Review before external actions#
Gate anything that leaves your machine — pushes, deploys, network calls — behind an approval step.
▲ Never share secrets
Don't paste API keys or tokens into agent messages, docs, or screenshots. Rotate anything exposed in plain text immediately.
Troubleshooting
Common issues and how to resolve them.
The app won't open on macOS#
Gatekeeper may block a new app. Approve Kink in System Settings → Privacy & Security, then reopen.
An agent is stuck on "waiting"#
It's blocked on a decision or a handoff. Open its thread — if it needs you, answer it; if it's waiting on another agent, check that agent's status.

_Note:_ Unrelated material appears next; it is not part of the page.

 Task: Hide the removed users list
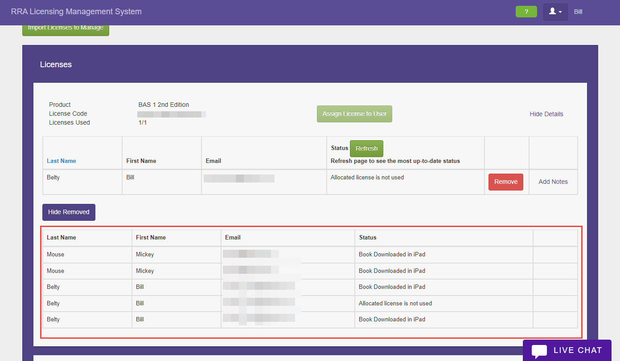tap(69, 212)
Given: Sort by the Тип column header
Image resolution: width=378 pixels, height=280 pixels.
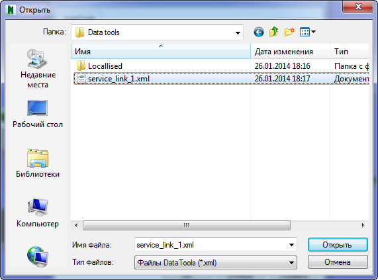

Agents aren't changing files#
Check folder permissions — an agent can only write inside folders it's been granted. See Settings & permissions.
The crew is too chatty#
Split overlapping responsibilities so agents stop renegotiating the same boundary. See Scale a crew.
Changelog
What's new in Kink.
v1.0.1 — July 2, 2026#
The first public release of Kink.
- Multi-agent crews with a manager that plans, delegates, and rolls up results.
- Shared workspace — connect folders your crew reads and writes.
- Agent-to-agent communication: channels, handoffs, and readable threads.
- Interactive workspace canvas — drag, connect, recolour, resize, and rename agents.
- Live statuses: active · waiting · idle.
- Per-agent folder permissions and autonomy levels (Supervised · Balanced · Autonomous).
- Claude provider support.
◆ Coming soon
Codex provider support and shared crew templates.